Tori smiled. 'No offense, but I'm not sure what you and a ghost are going to be able to do for us if we have another vampire attack tonight.'
'You'd be surprised,' Amber said, grimly serious now.
Something in her tone must have gotten through to Tori, because the earthwitch glanced at her while they walked and seemed to be examining her anew.
'You didn't just come to see . . . well, to see Keomany?'
Amber froze on the path, staring at her.
'Did she just say-' the ghost began.
'Did you say "Keomany"?' Amber asked.
A ripple of anger passed visibly across Tori's face. 'I guess Octavian didn't tell either of us very much, did he? It's a bad habit he has. A dangerous habit. Did you know Keomany before?'
Amber nodded. She had fought the chaos goddess Navalica side by side with Keomany Shaw, and had seen her die.
'Well, then, you're going to love this,' Tori said, and then they were walking again, both of them a little faster than before.
It surprised Amber that their route took them away from the police tape instead of toward it, but Tori guided her through the orchard in a zigzag pattern of rows and trails, moving ever upward until they emerged at a broad clearing where a tall apple tree in full fruit stood at the center of a makeshift post and plywood fence, as if some animal had been penned inside. Two of the panels of that strange pen had been removed. Over the top they could see a pair of heads - a man and a woman - both turned away and gazing at something on the ground which seemed to fascinate them.
'Strange,' Miles said, his voice so familiar and intimate in her ear.
'What is?' Amber whispered, feeling like an intruder and not wanting to disturb the people inside the pen.
Tori glanced at her, mistakenly thinking that Amber must be speaking to her.
'The taint I felt when we arrived?' Miles said, his spectral brows furrowed with curiosity. 'It ends here. This clearing is just . . . it's pure, somehow. Clean.'
Tori led them over to the opening in the pen.
'We've got visitors, honey,' she said.
The two people inside the pen turned, startled from their reverie. The woman had to be Cat Hein, Tori's wife. The man was fiftyish and balding, but tall and with the powerful build of a fellow used to hard work. He clutched a baseball cap in his hands and looked on in deference, waiting for his companion to speak, which made her his boss.
The woman glanced at Tori, then recoiled in shock when she saw Amber, actually taking a step back, wide-eyed and open-mouthed.
'Holy shit!' she said.
'No fair,' Tori said. 'You can see the ghost!'
Cat took another step back, eyeing the new arrivals warily. 'Yeah, I can see the ghost. It's a ghost.' She pointed at Amber. 'But what the hell are you?'
The words were not spoken in disgust, but rather a combination of fear and fascination. Yet still Amber felt the kind of shame she had rarely experienced since her days of being teased in the schoolyard when Tim Hansen had told the whole sixth grade that she had stripped naked in front of him and he'd rejected her, a reversal of the truth that had nevertheless haunted her for years.
'I'm Amber,' she managed. 'Amber Morrissey.'
'Peter Octavian sent us,' Miles's ghost supplied helpfully, since unlike Tori, Cat could see him.

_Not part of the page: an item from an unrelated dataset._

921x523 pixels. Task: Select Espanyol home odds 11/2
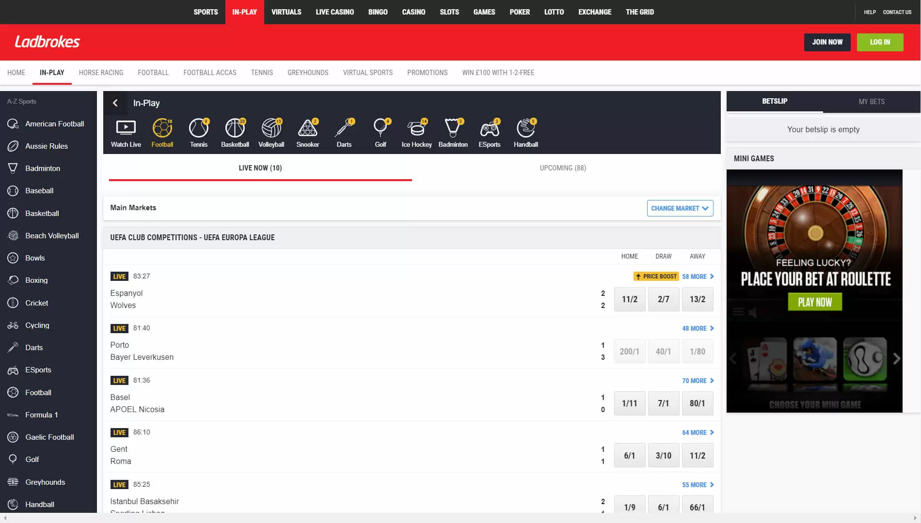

Tori, meanwhile, kept glancing back and forth between her wife and their guest, clearly baffled by the reaction.
'Cat, what the hell?' Tori said.
'I'm sorry,' Cat mumbled, studying Tori as if wondering why she wasn't reacting. 'Really. We've had a horrible twenty-four hours and I just . . . I knew Octavian had sent someone, but I had no idea . . .'
The woman was at a loss for words, but at least she was no longer running away.
'Why are you freaking out?' Tori asked. 'What are you . . .' She took a closer look at Amber, realization dawning. 'Wait, what do you see?'
'Better show her,' Miles said.
Amber and Tori were still outside that wooden pen, with Cat and the man in the baseball cap on the inside. She didn't want to frighten Tori, but Miles was right. She normally would have hesitated with the employee there, but Cat didn't seem to have any interest in hiding her reaction from him, so Amber would follow suit.
'Don't be afraid,' Amber said to Tori, more a plea than a warning.
She dropped the glamour, letting them all see her true countenance, the hard, burgundy skin of the Reaper, her long talons, and the hair like razor wire that swept back from her face.
'Good Christ!' said the baseball cap man, turning pale as he crossed himself.
For her part, Tori smiled in dawning awe. 'Wow,' she whispered.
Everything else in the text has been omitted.